__Supplied information__

※

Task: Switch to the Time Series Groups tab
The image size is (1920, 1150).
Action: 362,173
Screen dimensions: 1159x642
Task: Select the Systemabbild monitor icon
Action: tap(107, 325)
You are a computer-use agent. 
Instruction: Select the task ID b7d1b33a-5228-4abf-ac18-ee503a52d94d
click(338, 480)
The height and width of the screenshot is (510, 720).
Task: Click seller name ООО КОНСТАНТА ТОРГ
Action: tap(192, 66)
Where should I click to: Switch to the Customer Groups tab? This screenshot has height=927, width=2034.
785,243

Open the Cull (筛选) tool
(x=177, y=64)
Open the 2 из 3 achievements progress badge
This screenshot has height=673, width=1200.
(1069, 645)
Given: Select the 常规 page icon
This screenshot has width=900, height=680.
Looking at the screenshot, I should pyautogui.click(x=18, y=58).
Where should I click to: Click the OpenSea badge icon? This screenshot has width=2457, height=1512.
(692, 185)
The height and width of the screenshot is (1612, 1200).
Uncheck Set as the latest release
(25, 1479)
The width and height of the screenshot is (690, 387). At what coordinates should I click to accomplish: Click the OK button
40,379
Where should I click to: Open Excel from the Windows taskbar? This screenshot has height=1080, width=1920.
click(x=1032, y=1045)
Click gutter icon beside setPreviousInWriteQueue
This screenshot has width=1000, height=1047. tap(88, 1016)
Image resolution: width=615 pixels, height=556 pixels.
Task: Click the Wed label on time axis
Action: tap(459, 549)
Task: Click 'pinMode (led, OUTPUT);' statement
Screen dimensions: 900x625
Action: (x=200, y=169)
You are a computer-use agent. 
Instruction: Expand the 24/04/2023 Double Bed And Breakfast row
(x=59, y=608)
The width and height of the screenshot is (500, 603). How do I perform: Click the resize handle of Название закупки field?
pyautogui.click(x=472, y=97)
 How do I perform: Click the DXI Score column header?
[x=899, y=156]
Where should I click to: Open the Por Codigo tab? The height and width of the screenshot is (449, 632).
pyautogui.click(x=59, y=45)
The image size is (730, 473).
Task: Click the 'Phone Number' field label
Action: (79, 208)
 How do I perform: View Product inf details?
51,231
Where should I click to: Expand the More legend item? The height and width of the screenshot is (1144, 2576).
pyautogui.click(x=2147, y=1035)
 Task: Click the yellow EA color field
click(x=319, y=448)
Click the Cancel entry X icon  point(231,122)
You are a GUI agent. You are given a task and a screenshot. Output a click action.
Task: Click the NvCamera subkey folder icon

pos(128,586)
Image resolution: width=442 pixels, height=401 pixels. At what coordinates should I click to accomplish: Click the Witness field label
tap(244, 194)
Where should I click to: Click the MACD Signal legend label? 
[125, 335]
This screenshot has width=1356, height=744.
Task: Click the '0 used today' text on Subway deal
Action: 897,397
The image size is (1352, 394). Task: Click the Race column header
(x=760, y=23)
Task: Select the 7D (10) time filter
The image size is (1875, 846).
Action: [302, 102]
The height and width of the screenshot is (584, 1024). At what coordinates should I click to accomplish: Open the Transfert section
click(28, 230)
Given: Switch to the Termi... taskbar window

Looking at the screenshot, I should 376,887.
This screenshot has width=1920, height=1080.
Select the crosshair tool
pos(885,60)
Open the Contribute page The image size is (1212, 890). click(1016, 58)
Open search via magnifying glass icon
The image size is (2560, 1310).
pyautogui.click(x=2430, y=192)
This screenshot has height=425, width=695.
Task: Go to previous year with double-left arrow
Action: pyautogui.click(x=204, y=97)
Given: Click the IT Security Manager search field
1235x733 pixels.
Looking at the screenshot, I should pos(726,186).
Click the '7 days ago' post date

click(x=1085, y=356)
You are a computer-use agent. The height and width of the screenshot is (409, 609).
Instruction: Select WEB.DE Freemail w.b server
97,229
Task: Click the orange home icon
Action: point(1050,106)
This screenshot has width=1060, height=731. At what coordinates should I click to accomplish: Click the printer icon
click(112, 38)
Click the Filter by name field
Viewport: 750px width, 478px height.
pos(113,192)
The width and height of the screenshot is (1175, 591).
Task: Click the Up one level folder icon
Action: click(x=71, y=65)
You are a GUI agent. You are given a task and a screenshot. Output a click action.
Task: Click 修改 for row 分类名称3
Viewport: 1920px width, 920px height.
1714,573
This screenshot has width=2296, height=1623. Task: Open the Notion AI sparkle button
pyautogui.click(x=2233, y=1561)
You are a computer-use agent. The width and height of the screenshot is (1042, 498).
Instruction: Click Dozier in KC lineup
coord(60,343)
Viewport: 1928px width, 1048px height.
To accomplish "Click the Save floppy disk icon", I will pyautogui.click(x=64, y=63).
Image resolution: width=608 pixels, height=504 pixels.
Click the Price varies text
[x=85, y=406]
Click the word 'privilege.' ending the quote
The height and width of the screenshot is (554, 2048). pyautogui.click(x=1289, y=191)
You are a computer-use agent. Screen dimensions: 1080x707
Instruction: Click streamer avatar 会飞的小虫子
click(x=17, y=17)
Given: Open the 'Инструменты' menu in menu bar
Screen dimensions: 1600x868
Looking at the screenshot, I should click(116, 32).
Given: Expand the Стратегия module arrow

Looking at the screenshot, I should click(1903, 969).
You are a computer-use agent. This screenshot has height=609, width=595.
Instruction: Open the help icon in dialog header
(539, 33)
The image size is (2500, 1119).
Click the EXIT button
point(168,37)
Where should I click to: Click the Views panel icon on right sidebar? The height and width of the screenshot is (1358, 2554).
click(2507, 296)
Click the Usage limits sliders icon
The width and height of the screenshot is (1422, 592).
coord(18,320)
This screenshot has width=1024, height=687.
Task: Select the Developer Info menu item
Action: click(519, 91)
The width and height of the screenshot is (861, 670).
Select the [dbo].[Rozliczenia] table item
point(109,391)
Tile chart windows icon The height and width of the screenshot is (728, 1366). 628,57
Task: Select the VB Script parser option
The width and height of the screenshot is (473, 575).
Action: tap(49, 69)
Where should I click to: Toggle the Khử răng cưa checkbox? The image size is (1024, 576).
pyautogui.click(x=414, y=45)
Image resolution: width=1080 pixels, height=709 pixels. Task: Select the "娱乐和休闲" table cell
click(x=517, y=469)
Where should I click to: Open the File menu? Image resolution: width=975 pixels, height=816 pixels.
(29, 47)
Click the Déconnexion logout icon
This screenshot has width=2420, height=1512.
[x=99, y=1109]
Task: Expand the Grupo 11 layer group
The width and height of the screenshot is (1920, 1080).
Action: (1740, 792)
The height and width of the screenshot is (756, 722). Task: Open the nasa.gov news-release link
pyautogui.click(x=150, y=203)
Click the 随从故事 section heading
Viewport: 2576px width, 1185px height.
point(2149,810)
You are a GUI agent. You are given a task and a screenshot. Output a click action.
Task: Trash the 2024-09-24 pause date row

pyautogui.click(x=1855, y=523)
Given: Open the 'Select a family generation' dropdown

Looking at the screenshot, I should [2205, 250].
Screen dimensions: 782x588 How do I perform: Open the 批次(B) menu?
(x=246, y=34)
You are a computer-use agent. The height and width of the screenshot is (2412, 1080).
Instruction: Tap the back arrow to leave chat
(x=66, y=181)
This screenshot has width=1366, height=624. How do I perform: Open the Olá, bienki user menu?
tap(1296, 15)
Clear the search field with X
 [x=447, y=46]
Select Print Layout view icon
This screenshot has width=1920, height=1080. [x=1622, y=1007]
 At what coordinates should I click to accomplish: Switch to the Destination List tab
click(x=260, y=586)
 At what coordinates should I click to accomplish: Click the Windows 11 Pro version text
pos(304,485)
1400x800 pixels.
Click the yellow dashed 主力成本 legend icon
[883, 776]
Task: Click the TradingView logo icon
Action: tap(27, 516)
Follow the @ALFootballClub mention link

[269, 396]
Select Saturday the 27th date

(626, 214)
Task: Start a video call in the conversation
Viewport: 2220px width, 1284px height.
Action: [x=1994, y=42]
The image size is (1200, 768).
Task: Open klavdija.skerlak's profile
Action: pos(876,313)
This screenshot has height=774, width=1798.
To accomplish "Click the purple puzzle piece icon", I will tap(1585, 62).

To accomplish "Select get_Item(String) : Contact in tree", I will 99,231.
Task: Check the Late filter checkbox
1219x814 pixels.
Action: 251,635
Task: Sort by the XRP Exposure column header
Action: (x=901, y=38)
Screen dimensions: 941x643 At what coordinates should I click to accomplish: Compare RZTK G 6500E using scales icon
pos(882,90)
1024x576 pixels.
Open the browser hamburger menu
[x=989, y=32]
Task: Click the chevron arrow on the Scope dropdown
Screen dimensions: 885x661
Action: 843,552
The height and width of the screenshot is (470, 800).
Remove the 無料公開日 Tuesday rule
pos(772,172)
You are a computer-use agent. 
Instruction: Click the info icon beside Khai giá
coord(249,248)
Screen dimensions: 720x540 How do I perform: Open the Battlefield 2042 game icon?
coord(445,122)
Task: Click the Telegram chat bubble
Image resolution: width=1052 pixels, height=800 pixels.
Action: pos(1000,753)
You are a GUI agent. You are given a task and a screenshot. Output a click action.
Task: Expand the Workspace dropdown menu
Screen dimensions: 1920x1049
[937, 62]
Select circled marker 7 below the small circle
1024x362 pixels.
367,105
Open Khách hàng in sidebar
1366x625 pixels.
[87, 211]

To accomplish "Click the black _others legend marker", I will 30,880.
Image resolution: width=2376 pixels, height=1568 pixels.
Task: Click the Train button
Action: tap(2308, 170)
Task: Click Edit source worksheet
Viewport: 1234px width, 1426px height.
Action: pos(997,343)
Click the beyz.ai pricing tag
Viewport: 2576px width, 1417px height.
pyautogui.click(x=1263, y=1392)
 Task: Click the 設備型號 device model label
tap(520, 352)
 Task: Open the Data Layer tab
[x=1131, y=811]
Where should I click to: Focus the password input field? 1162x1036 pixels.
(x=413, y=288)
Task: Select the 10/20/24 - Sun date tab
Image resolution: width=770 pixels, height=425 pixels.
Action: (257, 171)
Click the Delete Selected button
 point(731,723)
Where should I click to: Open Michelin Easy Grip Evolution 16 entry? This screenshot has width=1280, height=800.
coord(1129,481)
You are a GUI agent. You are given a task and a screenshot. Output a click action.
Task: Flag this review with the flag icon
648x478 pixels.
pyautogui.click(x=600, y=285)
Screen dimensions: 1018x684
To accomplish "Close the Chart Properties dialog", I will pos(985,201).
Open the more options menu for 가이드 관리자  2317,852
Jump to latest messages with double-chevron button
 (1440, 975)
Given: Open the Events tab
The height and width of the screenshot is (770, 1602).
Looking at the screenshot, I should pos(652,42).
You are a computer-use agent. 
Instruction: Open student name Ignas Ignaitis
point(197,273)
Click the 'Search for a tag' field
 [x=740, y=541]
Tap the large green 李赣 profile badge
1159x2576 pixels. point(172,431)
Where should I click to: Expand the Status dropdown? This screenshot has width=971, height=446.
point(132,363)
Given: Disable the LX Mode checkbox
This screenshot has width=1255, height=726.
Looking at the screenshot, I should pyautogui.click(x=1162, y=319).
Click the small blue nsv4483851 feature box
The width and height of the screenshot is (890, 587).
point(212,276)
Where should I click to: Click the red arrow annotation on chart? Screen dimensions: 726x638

※

__Written instruction__
From the listing above, pick out each line that contains the string "yellow". Case counts.

__Answer for this exercise__
 Task: Click the yellow EA color field
Click the yellow dashed 主力成本 legend icon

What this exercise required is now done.